_Brief_
Can you recast the lines of the records below, starting at the line containing "Select the Expenses column header" and ending at the line containing "This screenshot has width=931, height=748.", as a JSON list of strings with one string per line, leaving out blank lines and including nothing else?

-- start of Input rows --

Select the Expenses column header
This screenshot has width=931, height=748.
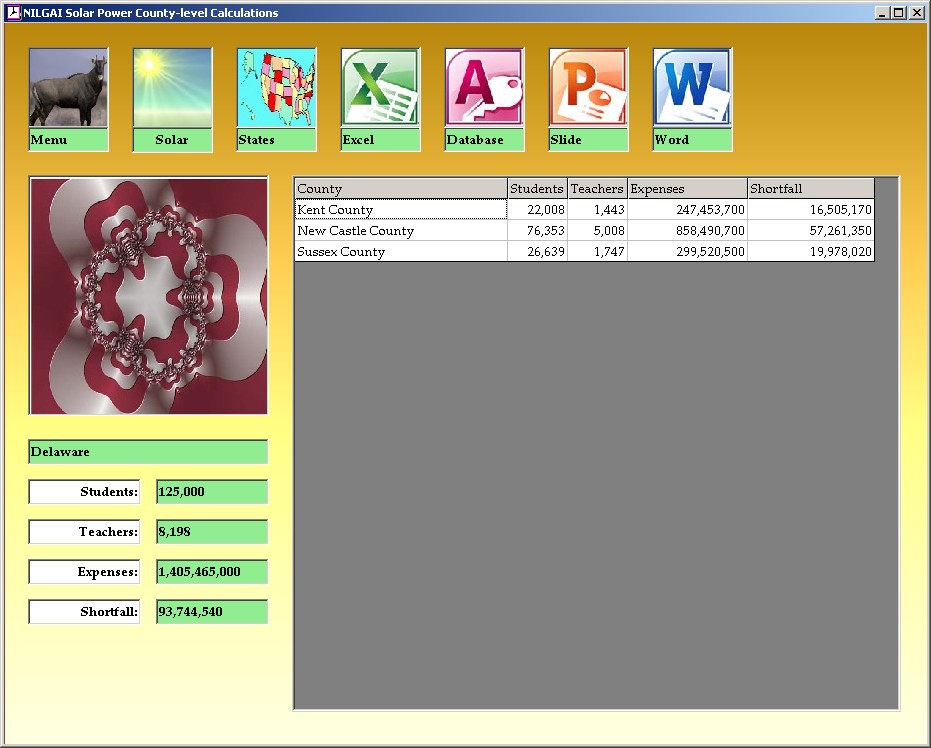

-- end of Input rows --
-- start of Input rows --

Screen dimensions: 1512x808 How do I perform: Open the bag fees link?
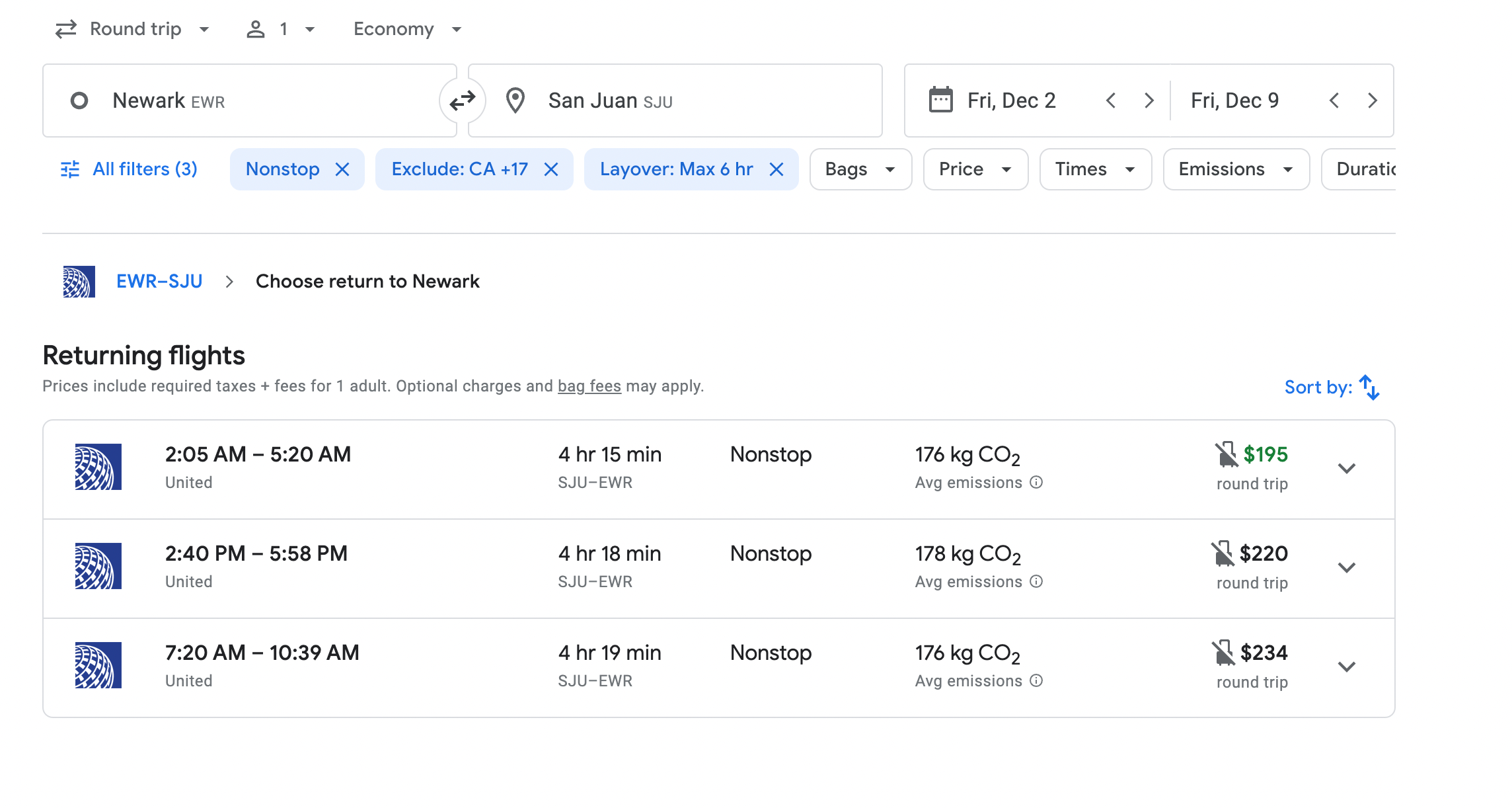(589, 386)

-- end of Input rows --
-- start of Input rows --

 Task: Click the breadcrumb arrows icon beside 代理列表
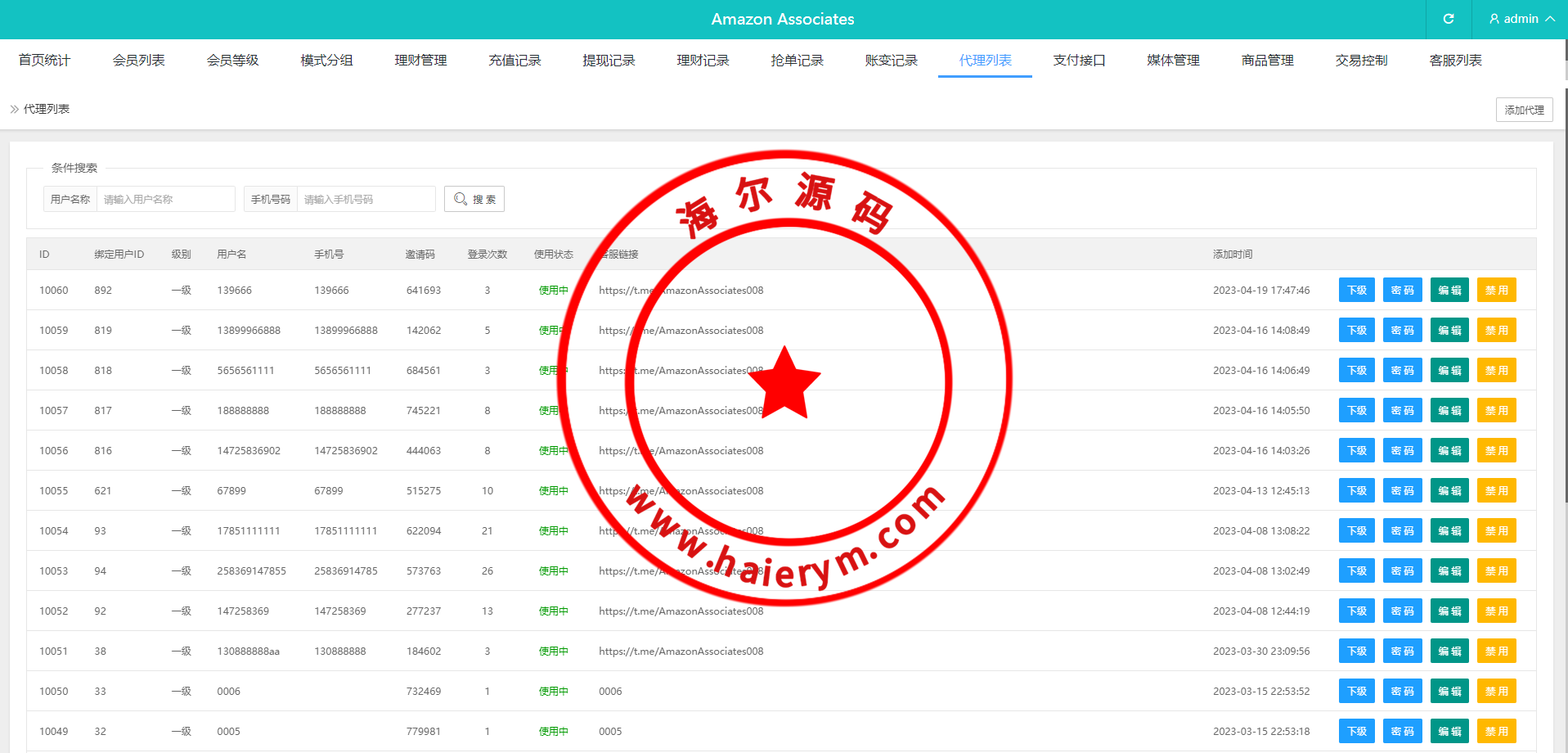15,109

-- end of Input rows --

_Problem solution_
[
  "Select the Expenses column header",
  "This screenshot has width=931, height=748."
]